Unabhängigkeitsbefürworter feiern den Ausgang der Regionalwahl in Katalonien. – © Daniel López García (Flickr)/ CC BY 2.0-Lizenz

Autoren

  • erwarb seinen Abschluss als Diplommeteorologe und Klimatologe an der Freien Universität Berlin. Schwerpunkte: Klimatologie, Exoklima und Planetologie (Titan, Venus, Mars). Interessiert sich privat unter anderem für Geschichte, Politik, Wirtschaft und Finanzmärkte.

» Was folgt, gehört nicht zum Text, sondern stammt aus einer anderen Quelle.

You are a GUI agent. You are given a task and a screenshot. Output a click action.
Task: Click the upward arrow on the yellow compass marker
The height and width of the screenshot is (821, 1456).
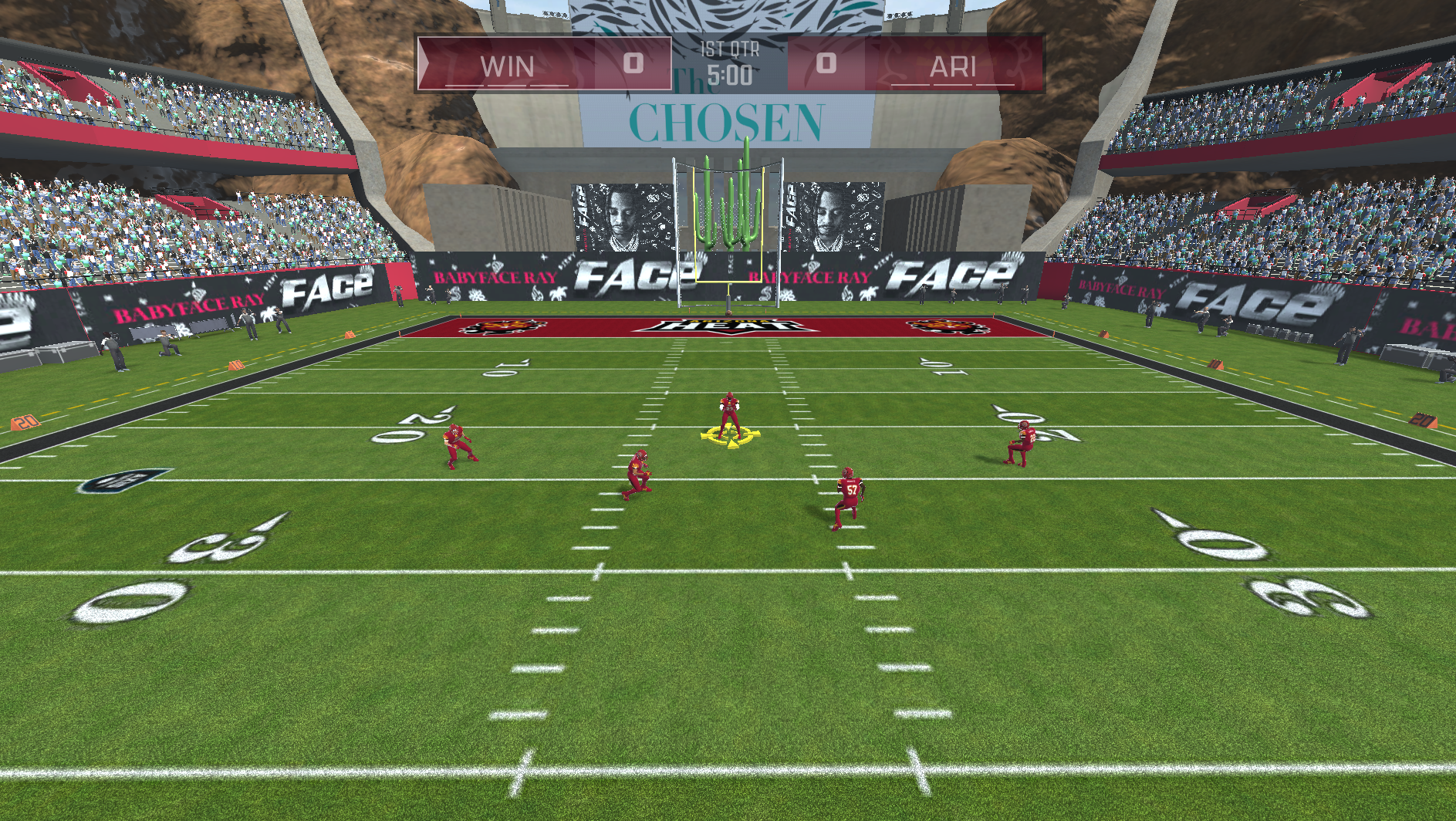pos(728,423)
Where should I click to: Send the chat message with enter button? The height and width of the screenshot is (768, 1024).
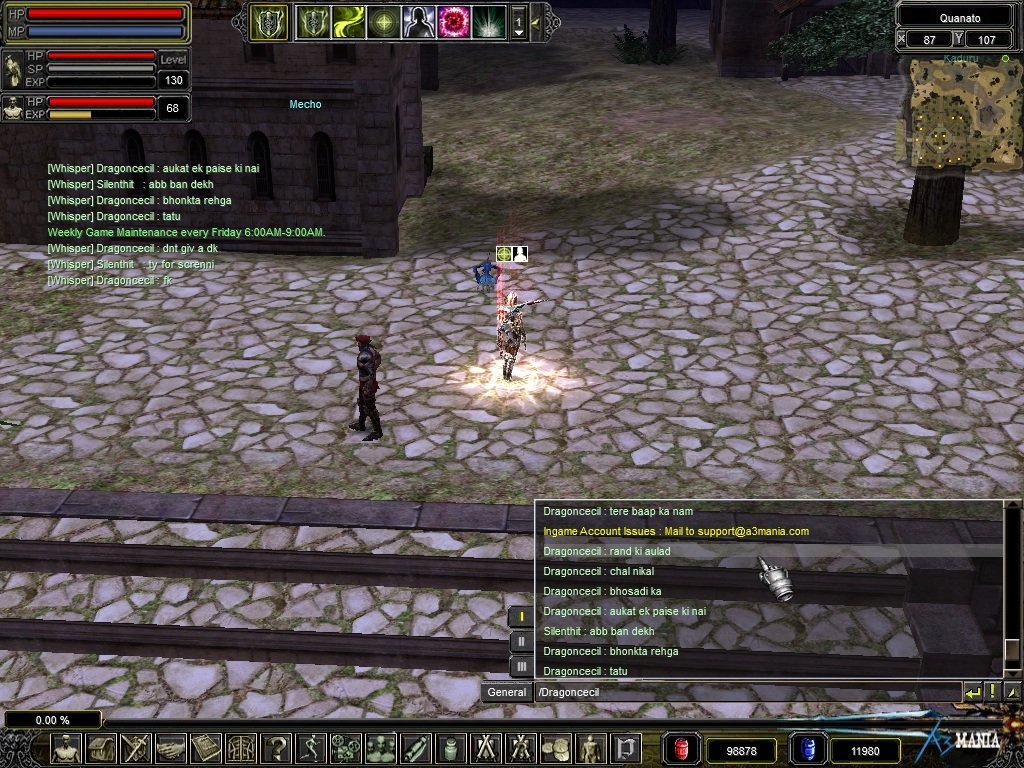click(x=972, y=692)
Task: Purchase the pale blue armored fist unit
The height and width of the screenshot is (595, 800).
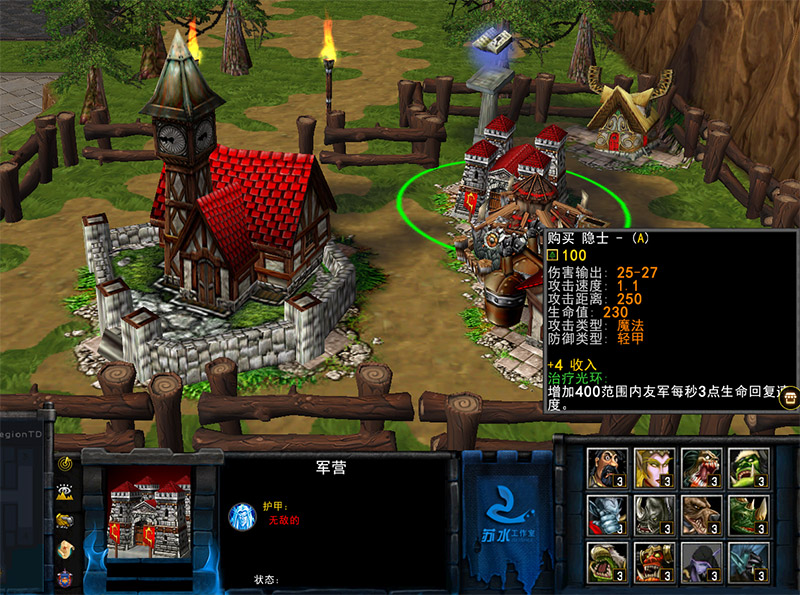Action: (607, 515)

Die Regionalwahl veränderte alles. Die Regionalwahl veränderte nichts. Das ist das Fazit nach der Wahl des Regionalparlaments der Autonomen Gemeinschaft Katalonien vom 27. September. Für Artur Mas, den Spitzenkandidat des separatistischen Wahlbündnisses „Junts pel Sí“, ist das Wahlergebnis ein Mandat, sein Land bis 2017 in die Unabhängigkeit von Spanien zu führen. Das Wahlbündnis besteht größtenteils aus seiner liberalkonservativen CDC und der linksrepublikanischen ERC sowie kleineren Parteien. Das Bündnis formte sich zu einem einzigen Zweck, der thematisch zum Kern des Wahlkampfes gemacht wurde: die Unabhängigkeit von Spanien. Für die politischen Akteure Spaniens ist dies lediglich eine Regionalwahl, die keinerlei Einfluss auf die spanische Verfassung hat, in der die „unauflösliche Einheit der spanischen Nation“ festgeschrieben steht. Auch die spanische Justiz lässt daran keinen Zweifel und lässt keine Gelegenheit aus, dies den katalanischen Separatisten deutlich mitzuteilen.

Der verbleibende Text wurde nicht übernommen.